Directions: Copy exactly the lines of the data below that run from the line holding "Task: Click the final" through the line holding "Given: Check the Constrain Proportions option", both ends included.

Exercise material:
····················

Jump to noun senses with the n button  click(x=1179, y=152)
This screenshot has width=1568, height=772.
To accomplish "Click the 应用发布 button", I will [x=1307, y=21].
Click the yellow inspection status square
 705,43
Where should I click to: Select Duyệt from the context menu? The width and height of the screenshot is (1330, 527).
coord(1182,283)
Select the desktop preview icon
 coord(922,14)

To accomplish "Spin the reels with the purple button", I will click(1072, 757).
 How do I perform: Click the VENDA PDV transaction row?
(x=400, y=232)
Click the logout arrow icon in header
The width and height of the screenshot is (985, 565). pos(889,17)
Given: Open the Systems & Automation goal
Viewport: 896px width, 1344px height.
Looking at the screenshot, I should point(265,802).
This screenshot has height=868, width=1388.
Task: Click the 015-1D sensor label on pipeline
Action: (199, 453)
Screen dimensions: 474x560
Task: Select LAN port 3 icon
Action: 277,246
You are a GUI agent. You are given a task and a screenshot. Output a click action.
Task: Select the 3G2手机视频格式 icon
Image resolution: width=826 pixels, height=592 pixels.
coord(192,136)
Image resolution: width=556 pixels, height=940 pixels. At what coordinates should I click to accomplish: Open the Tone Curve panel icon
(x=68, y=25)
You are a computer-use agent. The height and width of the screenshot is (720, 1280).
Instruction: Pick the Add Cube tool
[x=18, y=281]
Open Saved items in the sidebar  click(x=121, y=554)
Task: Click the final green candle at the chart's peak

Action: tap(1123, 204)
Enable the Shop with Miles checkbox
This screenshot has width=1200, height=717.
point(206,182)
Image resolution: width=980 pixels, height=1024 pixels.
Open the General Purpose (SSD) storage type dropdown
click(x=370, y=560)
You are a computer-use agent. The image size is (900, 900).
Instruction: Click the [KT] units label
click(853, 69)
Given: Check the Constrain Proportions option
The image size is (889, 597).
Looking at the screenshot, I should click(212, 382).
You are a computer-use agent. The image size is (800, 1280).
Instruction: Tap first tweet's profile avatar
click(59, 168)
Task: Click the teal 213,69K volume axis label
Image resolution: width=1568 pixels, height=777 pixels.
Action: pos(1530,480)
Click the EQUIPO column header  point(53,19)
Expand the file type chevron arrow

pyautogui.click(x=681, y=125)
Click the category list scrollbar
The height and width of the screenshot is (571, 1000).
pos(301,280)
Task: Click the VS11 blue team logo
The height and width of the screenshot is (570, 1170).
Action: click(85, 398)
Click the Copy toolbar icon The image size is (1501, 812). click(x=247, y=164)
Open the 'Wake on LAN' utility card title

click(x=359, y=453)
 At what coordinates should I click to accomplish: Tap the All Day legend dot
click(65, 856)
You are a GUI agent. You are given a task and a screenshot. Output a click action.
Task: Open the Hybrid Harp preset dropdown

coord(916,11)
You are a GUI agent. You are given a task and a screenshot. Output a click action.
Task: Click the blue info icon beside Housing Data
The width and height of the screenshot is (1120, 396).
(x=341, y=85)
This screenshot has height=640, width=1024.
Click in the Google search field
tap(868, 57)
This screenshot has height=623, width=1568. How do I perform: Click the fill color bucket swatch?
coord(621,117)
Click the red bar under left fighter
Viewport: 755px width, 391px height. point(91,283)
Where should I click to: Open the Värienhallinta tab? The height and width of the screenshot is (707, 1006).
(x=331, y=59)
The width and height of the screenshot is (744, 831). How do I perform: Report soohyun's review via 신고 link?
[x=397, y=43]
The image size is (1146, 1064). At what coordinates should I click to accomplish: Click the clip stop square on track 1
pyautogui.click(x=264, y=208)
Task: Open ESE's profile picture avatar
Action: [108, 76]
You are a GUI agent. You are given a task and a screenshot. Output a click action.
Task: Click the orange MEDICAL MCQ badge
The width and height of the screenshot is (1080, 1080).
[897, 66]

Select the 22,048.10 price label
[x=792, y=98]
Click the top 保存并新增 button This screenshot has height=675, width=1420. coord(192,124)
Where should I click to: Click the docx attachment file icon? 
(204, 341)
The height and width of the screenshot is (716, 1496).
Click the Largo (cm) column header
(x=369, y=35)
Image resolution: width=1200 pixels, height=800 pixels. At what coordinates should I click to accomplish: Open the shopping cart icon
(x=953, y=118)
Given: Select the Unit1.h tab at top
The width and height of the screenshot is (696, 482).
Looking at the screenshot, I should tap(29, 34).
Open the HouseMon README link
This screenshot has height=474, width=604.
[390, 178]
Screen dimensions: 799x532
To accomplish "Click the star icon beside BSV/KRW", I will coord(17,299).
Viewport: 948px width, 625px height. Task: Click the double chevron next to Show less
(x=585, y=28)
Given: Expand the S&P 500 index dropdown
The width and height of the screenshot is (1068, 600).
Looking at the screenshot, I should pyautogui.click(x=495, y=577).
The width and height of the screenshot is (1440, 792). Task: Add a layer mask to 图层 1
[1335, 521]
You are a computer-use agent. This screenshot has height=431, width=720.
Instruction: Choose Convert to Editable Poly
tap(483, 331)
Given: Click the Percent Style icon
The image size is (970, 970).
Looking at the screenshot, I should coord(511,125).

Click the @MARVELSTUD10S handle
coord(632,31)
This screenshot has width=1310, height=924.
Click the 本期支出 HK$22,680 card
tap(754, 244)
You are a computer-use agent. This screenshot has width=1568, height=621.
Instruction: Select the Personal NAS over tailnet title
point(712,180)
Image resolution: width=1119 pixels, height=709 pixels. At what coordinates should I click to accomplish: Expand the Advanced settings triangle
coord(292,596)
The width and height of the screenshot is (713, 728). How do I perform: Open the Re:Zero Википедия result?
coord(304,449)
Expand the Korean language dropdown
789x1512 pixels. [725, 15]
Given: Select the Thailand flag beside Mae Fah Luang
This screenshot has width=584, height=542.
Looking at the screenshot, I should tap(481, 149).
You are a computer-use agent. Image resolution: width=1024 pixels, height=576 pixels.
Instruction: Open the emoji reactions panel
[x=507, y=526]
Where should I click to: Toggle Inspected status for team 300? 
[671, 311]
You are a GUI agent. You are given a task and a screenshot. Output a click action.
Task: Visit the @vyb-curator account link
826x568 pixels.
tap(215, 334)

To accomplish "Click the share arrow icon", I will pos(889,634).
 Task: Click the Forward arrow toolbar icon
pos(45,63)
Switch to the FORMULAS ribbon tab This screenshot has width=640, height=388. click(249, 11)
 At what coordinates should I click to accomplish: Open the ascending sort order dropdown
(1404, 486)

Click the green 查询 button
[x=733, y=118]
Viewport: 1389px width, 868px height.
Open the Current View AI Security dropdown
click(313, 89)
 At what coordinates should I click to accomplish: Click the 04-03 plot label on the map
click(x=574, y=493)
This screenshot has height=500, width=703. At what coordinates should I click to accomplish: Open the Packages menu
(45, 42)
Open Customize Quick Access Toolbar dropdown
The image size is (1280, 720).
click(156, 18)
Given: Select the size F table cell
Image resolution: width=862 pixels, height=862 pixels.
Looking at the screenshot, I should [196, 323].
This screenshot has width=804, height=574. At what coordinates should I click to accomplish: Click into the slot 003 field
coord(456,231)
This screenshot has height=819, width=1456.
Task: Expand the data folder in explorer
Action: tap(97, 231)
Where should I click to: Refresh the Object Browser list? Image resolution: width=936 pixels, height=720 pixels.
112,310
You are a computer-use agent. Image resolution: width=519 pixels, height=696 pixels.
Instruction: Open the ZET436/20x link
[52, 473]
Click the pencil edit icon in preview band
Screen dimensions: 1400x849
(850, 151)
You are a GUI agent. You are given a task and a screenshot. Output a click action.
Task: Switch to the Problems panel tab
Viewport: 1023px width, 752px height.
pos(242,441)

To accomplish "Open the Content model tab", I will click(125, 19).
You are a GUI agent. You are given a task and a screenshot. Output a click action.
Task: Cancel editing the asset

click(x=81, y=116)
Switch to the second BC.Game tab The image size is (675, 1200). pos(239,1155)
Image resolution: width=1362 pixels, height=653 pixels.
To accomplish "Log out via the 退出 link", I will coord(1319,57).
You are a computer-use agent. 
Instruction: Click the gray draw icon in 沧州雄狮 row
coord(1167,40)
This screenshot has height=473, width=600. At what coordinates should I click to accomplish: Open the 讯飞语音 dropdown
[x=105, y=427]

····················

Written solution:
Task: Click the final green candle at the chart's peak

Action: tap(1123, 204)
Enable the Shop with Miles checkbox
This screenshot has width=1200, height=717.
point(206,182)
Image resolution: width=980 pixels, height=1024 pixels.
Open the General Purpose (SSD) storage type dropdown
click(x=370, y=560)
You are a computer-use agent. The image size is (900, 900).
Instruction: Click the [KT] units label
click(853, 69)
Given: Check the Constrain Proportions option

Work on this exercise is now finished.